### [Given task]
Can you update the rows below so that every "GUI agent" becomes "interface agent", with nothing else changed?

:: Rows

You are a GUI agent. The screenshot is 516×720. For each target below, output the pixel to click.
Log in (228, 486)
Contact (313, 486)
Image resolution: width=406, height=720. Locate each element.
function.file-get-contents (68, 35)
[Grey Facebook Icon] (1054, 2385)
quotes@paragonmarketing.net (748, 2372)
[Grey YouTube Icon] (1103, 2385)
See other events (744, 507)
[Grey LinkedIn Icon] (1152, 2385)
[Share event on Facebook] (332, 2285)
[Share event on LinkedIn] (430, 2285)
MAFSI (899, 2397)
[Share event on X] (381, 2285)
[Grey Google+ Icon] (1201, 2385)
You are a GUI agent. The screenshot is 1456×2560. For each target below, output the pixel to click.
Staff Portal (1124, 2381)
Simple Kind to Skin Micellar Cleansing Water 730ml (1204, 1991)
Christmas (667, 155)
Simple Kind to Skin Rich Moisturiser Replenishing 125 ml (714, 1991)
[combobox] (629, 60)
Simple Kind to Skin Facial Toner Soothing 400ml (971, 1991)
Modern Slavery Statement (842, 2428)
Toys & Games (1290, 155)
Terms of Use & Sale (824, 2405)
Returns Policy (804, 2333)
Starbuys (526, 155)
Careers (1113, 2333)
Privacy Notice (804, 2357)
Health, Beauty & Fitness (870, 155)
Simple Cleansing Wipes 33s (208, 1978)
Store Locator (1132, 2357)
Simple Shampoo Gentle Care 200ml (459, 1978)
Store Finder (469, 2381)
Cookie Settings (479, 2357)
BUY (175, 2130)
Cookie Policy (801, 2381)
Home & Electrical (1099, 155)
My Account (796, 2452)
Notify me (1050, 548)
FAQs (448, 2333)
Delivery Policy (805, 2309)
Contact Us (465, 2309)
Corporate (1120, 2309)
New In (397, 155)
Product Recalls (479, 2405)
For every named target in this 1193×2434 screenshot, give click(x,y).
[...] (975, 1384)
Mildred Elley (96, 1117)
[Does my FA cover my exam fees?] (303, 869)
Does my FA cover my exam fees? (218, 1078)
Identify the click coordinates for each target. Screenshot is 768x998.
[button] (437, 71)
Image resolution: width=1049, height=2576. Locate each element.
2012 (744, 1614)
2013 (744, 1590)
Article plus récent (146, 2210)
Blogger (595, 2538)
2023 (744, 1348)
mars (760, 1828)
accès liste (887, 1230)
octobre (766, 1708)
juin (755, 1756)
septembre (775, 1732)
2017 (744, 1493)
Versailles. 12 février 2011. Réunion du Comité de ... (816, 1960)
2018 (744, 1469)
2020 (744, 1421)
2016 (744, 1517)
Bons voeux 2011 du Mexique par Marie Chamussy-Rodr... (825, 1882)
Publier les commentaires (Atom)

::::

### [Final result]
You are a interface agent. The screenshot is 516×720. For each target below, output the pixel to click.
Log in (228, 486)
Contact (313, 486)
Image resolution: width=406, height=720. Locate each element.
function.file-get-contents (68, 35)
[Grey Facebook Icon] (1054, 2385)
quotes@paragonmarketing.net (748, 2372)
[Grey YouTube Icon] (1103, 2385)
See other events (744, 507)
[Grey LinkedIn Icon] (1152, 2385)
[Share event on Facebook] (332, 2285)
[Share event on LinkedIn] (430, 2285)
MAFSI (899, 2397)
[Share event on X] (381, 2285)
[Grey Google+ Icon] (1201, 2385)
You are a interface agent. The screenshot is 1456×2560. For each target below, output the pixel to click.
Staff Portal (1124, 2381)
Simple Kind to Skin Micellar Cleansing Water 730ml (1204, 1991)
Christmas (667, 155)
Simple Kind to Skin Rich Moisturiser Replenishing 125 ml (714, 1991)
[combobox] (629, 60)
Simple Kind to Skin Facial Toner Soothing 400ml (971, 1991)
Modern Slavery Statement (842, 2428)
Toys & Games (1290, 155)
Terms of Use & Sale (824, 2405)
Returns Policy (804, 2333)
Starbuys (526, 155)
Careers (1113, 2333)
Privacy Notice (804, 2357)
Health, Beauty & Fitness (870, 155)
Simple Cleansing Wipes 33s (208, 1978)
Store Locator (1132, 2357)
Simple Shampoo Gentle Care 200ml (459, 1978)
Store Finder (469, 2381)
Cookie Settings (479, 2357)
BUY (175, 2130)
Cookie Policy (801, 2381)
Home & Electrical (1099, 155)
My Account (796, 2452)
Notify me (1050, 548)
FAQs (448, 2333)
Delivery Policy (805, 2309)
Contact Us (465, 2309)
Corporate (1120, 2309)
New In (397, 155)
Product Recalls (479, 2405)
For every named target in this 1193×2434 screenshot, give click(x,y).
[...] (975, 1384)
Mildred Elley (96, 1117)
[Does my FA cover my exam fees?] (303, 869)
Does my FA cover my exam fees? (218, 1078)
Identify the click coordinates for each target. Screenshot is 768x998.
[button] (437, 71)
Image resolution: width=1049, height=2576. Locate each element.
2012 (744, 1614)
2013 (744, 1590)
Article plus récent (146, 2210)
Blogger (595, 2538)
2023 (744, 1348)
mars (760, 1828)
accès liste (887, 1230)
octobre (766, 1708)
juin (755, 1756)
septembre (775, 1732)
2017 (744, 1493)
Versailles. 12 février 2011. Réunion du Comité de ... (816, 1960)
2018 (744, 1469)
2020 (744, 1421)
2016 (744, 1517)
Bons voeux 2011 du Mexique par Marie Chamussy-Rodr... (825, 1882)
Publier les commentaires (Atom)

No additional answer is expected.